Seasoned diplomatic experts, however, are not convinced Fiorina’s experience as CEO of Hewlett-Packard directly translates to global affairs.
“No doubt Carly Fiorina knows many foreign leaders in both the private and public sectors, which is an important advantage,” said William Galston, a former policy adviser to President Bill Clinton and an expert on governance studies at the Brookings Institution, a nonprofit research organization. “But such personal relations are no guarantee of effective diplomacy.”
Recent data from Public Policy Polling in Missouri and Iowa show Fiorina leaped from No. 14 into the top five of the 17 Republican presidential after GOP debate in Cleveland Aug. 6.
Fiorina often cites her familiarity with the technology industry and her experience leading international businesses to underscore that she is more accomplished than Democratic front-runner Hillary Clinton.
“Like Mrs. Clinton, I, too, have travelled the globe. Unlike Mrs. Clinton, I know that flying is an activity, not an accomplishment,” Fiorina said at CPAC this year. “I have met Vladimir Putin and I know that his ambition will not be deterred by a gimmicky red reset button.”
Galston hears echoes of former President George H. W. Bush in Fiorina. Bush combined a dense network of international relationships with a deep understanding of the international political system and clear, realistic objectives for American foreign policy.
“That’s why he was able to end the Cold War and reunify Germany without firing a shot, as well as creating an international coalition of unparalleled breadth and legitimacy to repeal Saddam Hussein’s aggression in Kuwait,” he said. “It remains to be seen whether Ms. Fiorina brings this kind of clarity and realism to foreign affairs.”
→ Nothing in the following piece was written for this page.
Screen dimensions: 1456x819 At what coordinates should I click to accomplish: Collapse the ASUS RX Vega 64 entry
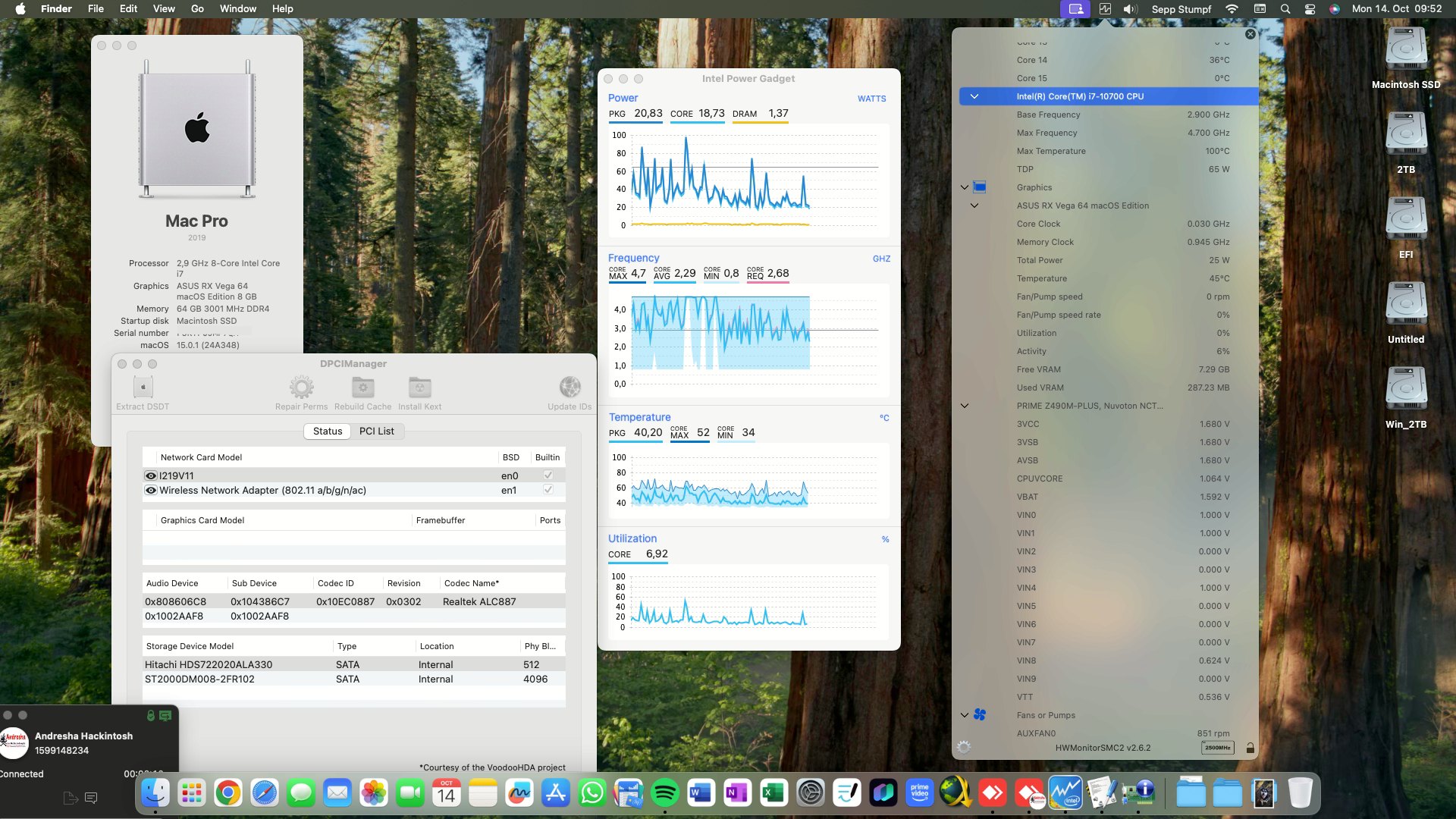[974, 205]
Stephen Orlins, president of the National Committee on U.S.-China Relations, also questions Fiorina’s objectives for American foreign policy, especially her vision of China as a rising adversary of the nation.
“Calling China a rising adversary of the United States and lumping China with Iran, Russia and ISIS as the big human rights tests of our time suggests she did not develop a nuanced view of China during her time as the CEO of HP, a corporation that does a great deal of business in China,” Orlins said. “It also highlights her willingness to engage in inaccurate hyperbole to connect with a fringe of the Republican Party.
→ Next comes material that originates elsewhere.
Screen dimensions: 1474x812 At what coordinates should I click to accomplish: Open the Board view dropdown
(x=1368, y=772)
“If China is as bad an actor as she now says, then why didn’t she force HP to stop doing business there?” he said.
“One doesn’t become a presidential candidate or a successful one just because of one’s knowledge of foreign affairs or knowledge of domestic issues,” said Mark Katz, professor of Government and Politics at George Mason University.
“Honestly, she probably wouldn’t be seen as having that much knowledge of that,” he said. “But then enough of our other presidents have not. Obviously Obama, George W. Bush, Clinton – none of these guys had an awful lot of background in this particular area but they learned or didn’t learn quick enough.”
Fiorina became the first woman leader of a Fortune 500 company when she was named Chief Executive Officer of Hewlett-Packard in 1999.
While the company grew rapidly during her tenure, Fiorina was criticized for laying off 30,000 people and for supporting a merger with rival computer giant Compaq over the objections of the HP board, shareholders and analysts. After the merger, she was asked to resign in 2005.
Fiorina also served as chair of the CIA’s External Advisory Board under President George W. Bush, and has done advisory work for the CIA, the Pentagon and the National Security Agency.
“Just doing business encompasses an awful lot,” Katz said. “You have to be familiar with trade issues, international tax issues… so much of international affairs is economics-oriented, so presumably she’d have a tremendous degree of familiarity with that.”
Katz thinks both China and Russia would like to deal with a pragmatic American president, whether they are a republican or a democrat.
“It should be more of an expectation that she [Fiorina] is pragmatic, which is something I think they’d welcome,” he said.
Even Fiorina has many diplomatic advantages over other candidates, “it’s not clear it will help her get elected,” he said, because “American voters are notorious for not being interested in foreign policy issues.”
“It might help her if she gets the job, but I’m not sure it will help her get the job,” he said.